In lisp, pairs form the basis for lists. Pair is composed of car and cdr. Primitive cons creates a pair like this: (cons car cdr). A list is formed by storing value in car and pointer to next pair in cdr until we hit empty list '() in cdr. Recall that empty list '() is an immediate constant we defined in previous step. In other words:

(cons 1 (cons 2 (cons 3 (cons 4 '()))))
=> (1 2 3 4)

List

We will also define primitives pair? as a predicate for pairs. Primitives car and cdr take a pair as argument and return parts of the pair. Let’s get into implementation:

; lists
(define-primitive (pair? si env expr)
    (emit-expr si env expr)
    ; apply heap mask (1 bits heap-shift times)
    ; to lower byte of %eax
    (emit "and $~s, %al" (- (ash 1 heap-shift) 1))
    (emit "cmp $~s, %al" pair-tag)
    (emit-zeroflag-to-bool))

(define-primitive (cons si env arg1 arg2)
    ; compute car
    (emit-expr si env arg1)
    ; store it in stack
    (emit-stack-save si)
    ; compute cdr
    ; increment stack index so that car is not overwritten
    (emit-expr (next-stack-index si) env arg2)

    ; save cdr in next heap word
    (emit "mov %rax, ~a(%rsi)" word-size)

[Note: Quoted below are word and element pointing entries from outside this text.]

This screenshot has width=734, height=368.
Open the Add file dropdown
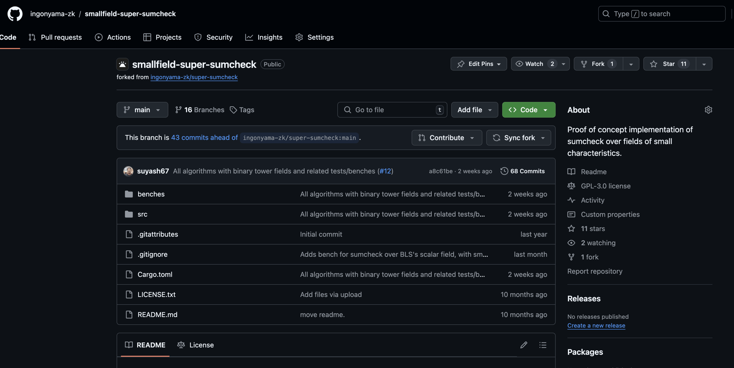(474, 110)
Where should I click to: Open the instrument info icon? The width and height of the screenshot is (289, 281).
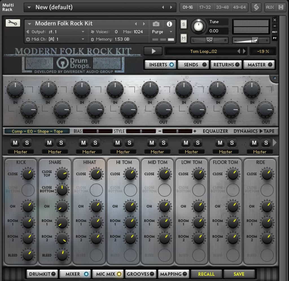point(169,24)
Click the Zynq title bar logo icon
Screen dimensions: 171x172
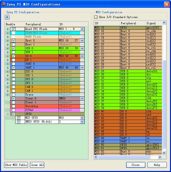3,4
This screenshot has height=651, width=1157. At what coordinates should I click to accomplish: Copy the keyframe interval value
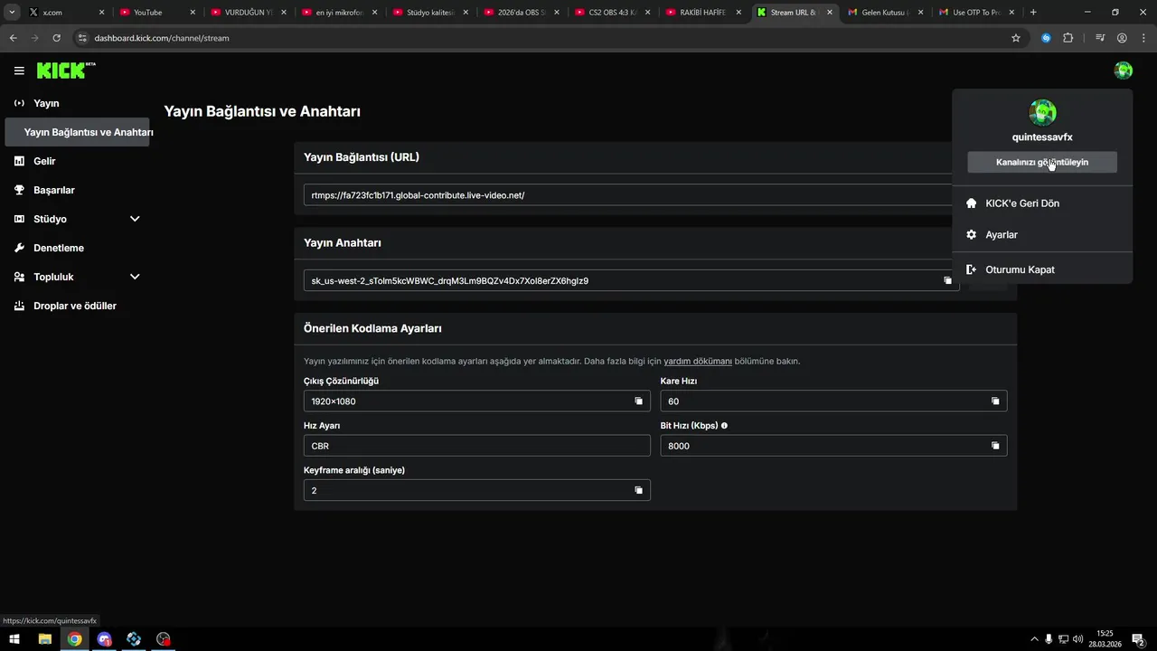pyautogui.click(x=638, y=490)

    ; save car to start of heap by saving previous 
    ; result to scratch first because we can't move
    ; address to address direclty.
    (emit "mov ~a(%rsp), %rax" si)
    (emit "mov %rax, 0(%rsi)")

    ; move address to result
    (emit "mov %rsi, %rax")
    ; add pair tag
    (emit "or $~a, %rax" pair-tag)
    ; increment heap pointer
    (emit "add $~a, %rsi" (* 2 word-size)))

(define-primitive (car si env arg1)
    (emit-expr si env arg1)
    (emit "mov ~a(%rax), %rax" (- pair-tag)))

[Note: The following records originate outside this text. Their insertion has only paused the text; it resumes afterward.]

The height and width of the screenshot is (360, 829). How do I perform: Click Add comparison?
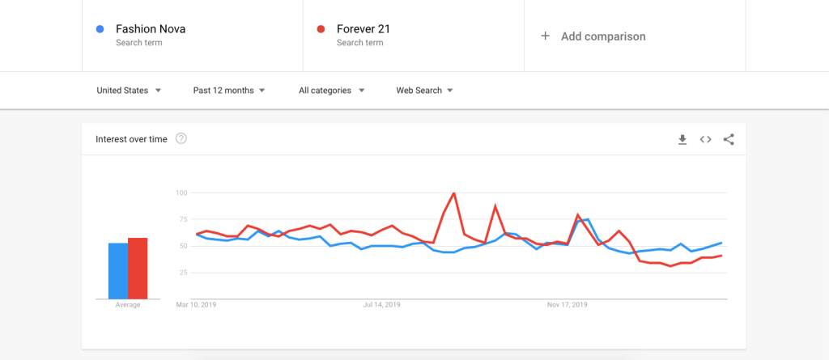603,36
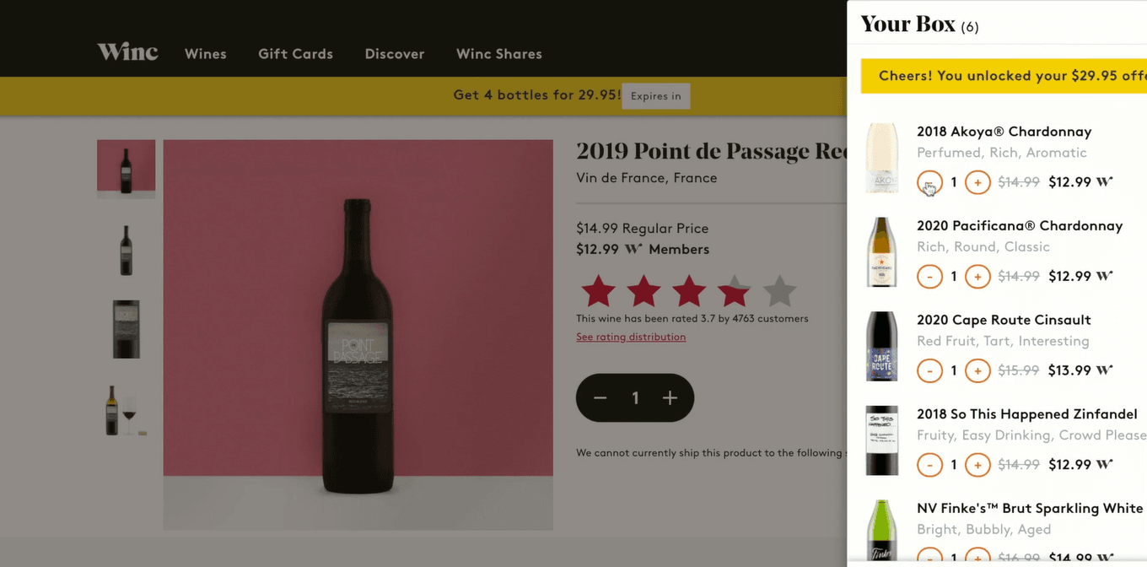
Task: Open the Wines menu
Action: [206, 54]
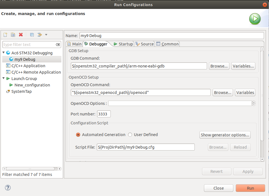Open the filter toolbar dropdown arrow
Viewport: 269px width, 196px height.
46,35
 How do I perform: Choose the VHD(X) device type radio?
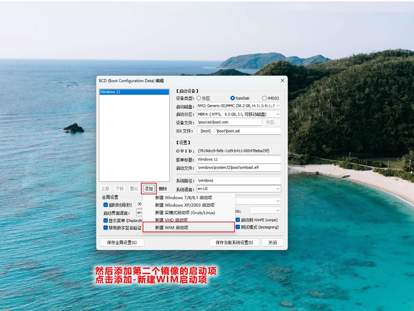click(264, 98)
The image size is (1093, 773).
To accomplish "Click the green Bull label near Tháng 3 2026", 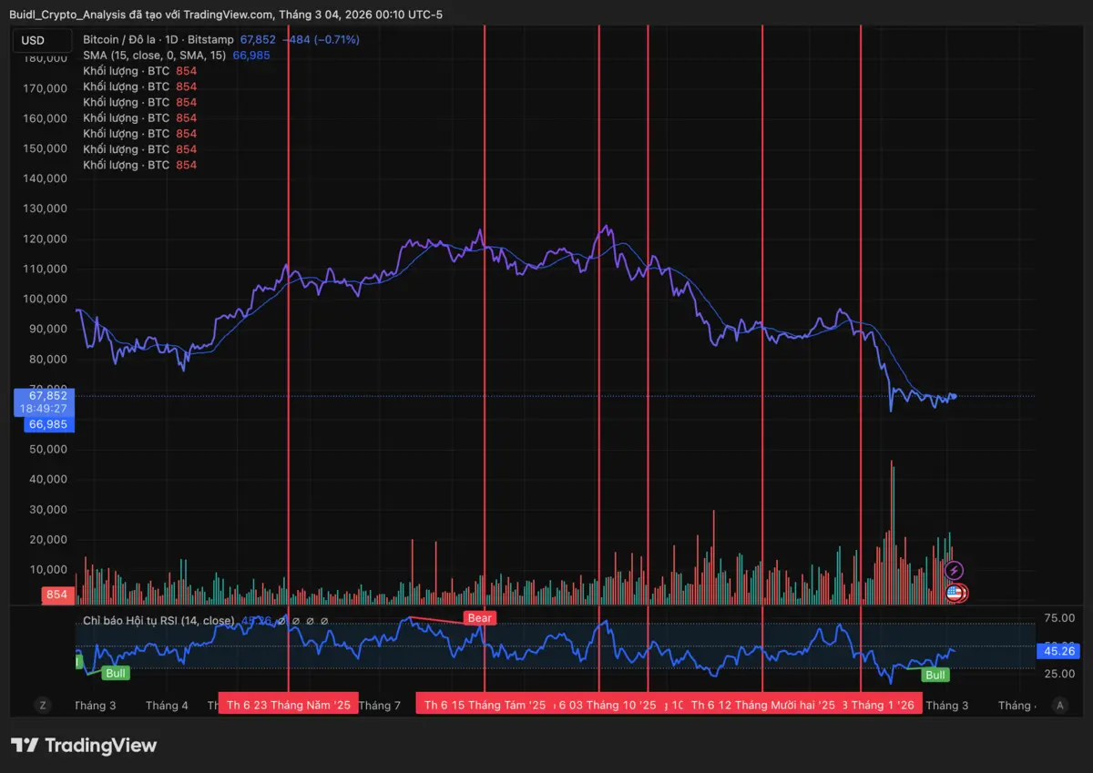I will click(x=935, y=675).
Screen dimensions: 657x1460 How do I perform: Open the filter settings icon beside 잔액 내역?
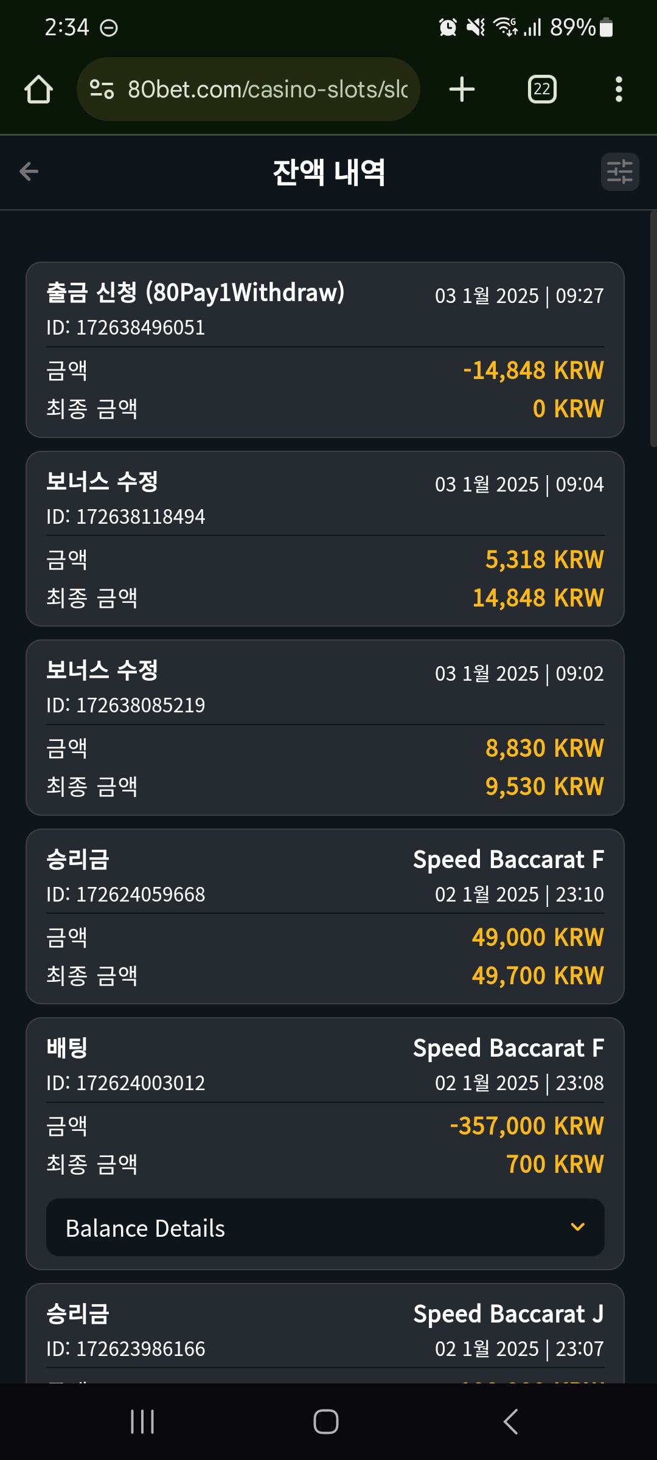click(620, 172)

(define-primitive (cdr si env arg1)
    (emit-expr si env arg1)
    (emit "mov ~a(%rax), %rax" (- word-size pair-tag)))

Let’s add tests:

(run-test '(pair? (cons 1 2)) "#t\n")
(run-test '(car (cons 1 2)) "1\n")
(run-test '(cdr (cons 1 2)) "2\n")
(run-test '(car (cons 1 (cons 2 3))) "1\n")
(run-test '(car (cdr (cons 1 (cons 2 3)))) "2\n")
(run-test '(pair? (cons 1 2)) "#t\n")
(run-test '(pair? 12) "#f\n")
(run-test '(pair? #t) "#f\n")
(run-test '(pair? #f) "#f\n")
(run-test '(pair? ()) "#f\n")
(run-test '(integer? (cons 12 43)) "#f\n")
(run-test '(boolean? (cons 12 43)) "#f\n")
(run-test '(null? (cons 12 43)) "#f\n")
(run-test '(not (cons 12 43)) "#f\n")
(run-test '(if (cons 12 43) 32 43) "32\n")
(run-test '(car (cons 1 23)) "1\n")
(run-test '(cdr (cons 43 123)) "123\n")
(run-test '(car (car (cons (cons 12 3) (cons #t #f)))) "12\n")
(run-test '(cdr (car (cons (cons 12 3) (cons #t #f)))) "3\n")
(run-test '(car (cdr (cons (cons 12 3) (cons #t #f)))) "#t\n")
(run-test '(cdr (cdr (cons (cons 12 3) (cons #t #f)))) "#f\n")
(run-test '(let ([x (let ([y (+ 1 2)]) (* y y))])
            (cdr (cons x (+ x x)))) "18\n")

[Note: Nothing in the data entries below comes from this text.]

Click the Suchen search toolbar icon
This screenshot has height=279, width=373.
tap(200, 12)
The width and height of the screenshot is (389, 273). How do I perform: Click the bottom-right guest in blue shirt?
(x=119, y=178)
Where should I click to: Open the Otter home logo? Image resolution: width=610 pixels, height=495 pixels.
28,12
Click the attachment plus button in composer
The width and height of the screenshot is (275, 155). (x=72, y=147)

And verify everything works:

$ guile tests.scm
...
(null? (cons 12 43)): passed
(not (cons 12 43)): passed
(if (cons 12 43) 32 43): passed
(car (cons 1 23)): passed
(cdr (cons 43 123)): passed
(car (car (cons (cons 12 3) (cons #t #f)))): passed
(cdr (car (cons (cons 12 3) (cons #t #f)))): passed
(car (cdr (cons (cons 12 3) (cons #t #f)))): passed
(cdr (cdr (cons (cons 12 3) (cons #t #f)))): passed
(let ((x (let ((y (+ 1 2))) (* y y)))) (cdr (cons x (+ x x)))): passed

That’s all for this post folks. We added heap to our compiler and allocated pairs in it. We saw how these pairs can be used to construct lists. However, we didn’t add pretty printing lists because that’s complicated. Nor did we add to our simple declaration of lists like (x y z) to our frontend. A more fully featured compiler would implement those.

Working code at the end of this step can be found at my Github repo with tag step_7_heap_allocation.